### 提示文

2017年4月19日水曜日

雑感、応仁の乱

 発した言葉を撤回しても発した事実そのものが霧散してしまうわけではない。そして撤回するにあたってはオブラートで包み込んでは意味をねじ曲げる。あざとい、汚らしい、二枚舌等々で形容される被せものがその人の身を醜く覆っている。腐った人間が権力を持つと言葉は軽んじられる。そもそも人は権力を持つと腐るのではなく、腐った人間が権力を持ちたがるという某評論家の指摘は的を射ている。
 全体から部分的に言葉を切り取っていいことも書いてあると是認してしまうのは、DVのような暴力をふるう者に対し、暴力を振るわれる側が彼(彼女)も優しくしていいところがあるのよと受け入れてしまうことと同じ事である。端的にはこの関係は相互依存症と呼ばれる。「切り離して『いいところもある』と評価するのは、まずは無知であるというしかない」(朝日新聞4月17日朝刊掲載の西原早大教授)。無知は無恥な行動と表裏一体でもある。そこに「美しい日本」があるとは思えない。美しくあるには「無知の知」を自覚することでもある。
 閣僚の発言撤回に「『一強』の緩み」というけれど、その一強を出現させているシステムのどこかが異様なのである。そのようなシステムから生まれる小システム(法律・社会性・世間等々)も奇妙な理屈で構築される。そして歴史は繰り返される。

 <『歴史REAL 応仁の乱』(洋泉社、2017年)>:洋泉社MOOK。新書を中心に話題になっている「応仁の乱」を気軽に囓り直してみようかと手に取った。登場する人物の多さはやはり混乱させられる。
 「結局、そこまでひどいことにはならないだろうと思って問題を先送りにしたり、その場しのぎの対応を繰り返していった結果、どんどん矛盾が蓄積していって全部ひっくり返るような大惨事になってしまったのがほんとうのところだと思います」(『応仁の乱』著作者の呉座勇一)の内容は今でも、否いつでも当てはまる思う。

######
### データ抜粋

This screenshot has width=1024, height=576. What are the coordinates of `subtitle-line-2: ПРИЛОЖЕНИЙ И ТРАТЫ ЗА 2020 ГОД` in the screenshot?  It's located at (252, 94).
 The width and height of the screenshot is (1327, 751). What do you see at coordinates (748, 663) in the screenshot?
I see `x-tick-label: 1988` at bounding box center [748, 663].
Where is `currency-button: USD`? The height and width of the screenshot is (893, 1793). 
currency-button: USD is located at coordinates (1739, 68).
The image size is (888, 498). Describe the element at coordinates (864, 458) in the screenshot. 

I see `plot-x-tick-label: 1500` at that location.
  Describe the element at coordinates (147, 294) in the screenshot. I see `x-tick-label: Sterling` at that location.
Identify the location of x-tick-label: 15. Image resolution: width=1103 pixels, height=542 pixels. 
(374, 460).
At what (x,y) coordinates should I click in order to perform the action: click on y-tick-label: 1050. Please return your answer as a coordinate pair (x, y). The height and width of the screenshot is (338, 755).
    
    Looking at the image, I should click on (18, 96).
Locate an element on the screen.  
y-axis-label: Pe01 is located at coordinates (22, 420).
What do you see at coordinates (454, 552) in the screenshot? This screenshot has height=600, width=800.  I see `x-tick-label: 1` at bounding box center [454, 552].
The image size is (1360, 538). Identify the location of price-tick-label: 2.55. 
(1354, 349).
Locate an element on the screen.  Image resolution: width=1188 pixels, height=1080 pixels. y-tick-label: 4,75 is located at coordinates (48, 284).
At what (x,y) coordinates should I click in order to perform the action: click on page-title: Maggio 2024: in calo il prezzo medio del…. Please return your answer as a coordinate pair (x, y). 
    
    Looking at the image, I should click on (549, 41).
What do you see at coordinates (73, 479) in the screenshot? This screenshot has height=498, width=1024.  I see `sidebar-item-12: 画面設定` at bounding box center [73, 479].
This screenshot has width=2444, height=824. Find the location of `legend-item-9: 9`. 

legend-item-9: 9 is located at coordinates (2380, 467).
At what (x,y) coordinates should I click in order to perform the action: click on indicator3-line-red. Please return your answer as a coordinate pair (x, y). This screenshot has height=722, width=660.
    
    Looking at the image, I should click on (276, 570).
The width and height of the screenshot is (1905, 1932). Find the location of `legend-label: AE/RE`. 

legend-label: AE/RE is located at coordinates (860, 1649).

######

## 課題 1
提示文の「<『歴史REAL 応仁の乱』」から「内容は今でも、否いつでも当てはまる思う。」までを、一字も変えずに書き写せ。
## 課題 2
項目の中から、文字列「item」を含む行をすべて抜き出せ。
提示文とデータセット項目のあいだには何の関係もない。

## 解答例 1
<『歴史REAL 応仁の乱』(洋泉社、2017年)>:洋泉社MOOK。新書を中心に話題になっている「応仁の乱」を気軽に囓り直してみようかと手に取った。登場する人物の多さはやはり混乱させられる。
 「結局、そこまでひどいことにはならないだろうと思って問題を先送りにしたり、その場しのぎの対応を繰り返していった結果、どんどん矛盾が蓄積していって全部ひっくり返るような大惨事になってしまったのがほんとうのところだと思います」(『応仁の乱』著作者の呉座勇一)の内容は今でも、否いつでも当てはまる思う。

## 解答例 2
What do you see at coordinates (73, 479) in the screenshot? This screenshot has height=498, width=1024.  I see `sidebar-item-12: 画面設定` at bounding box center [73, 479].
This screenshot has width=2444, height=824. Find the location of `legend-item-9: 9`. 
legend-item-9: 9 is located at coordinates (2380, 467).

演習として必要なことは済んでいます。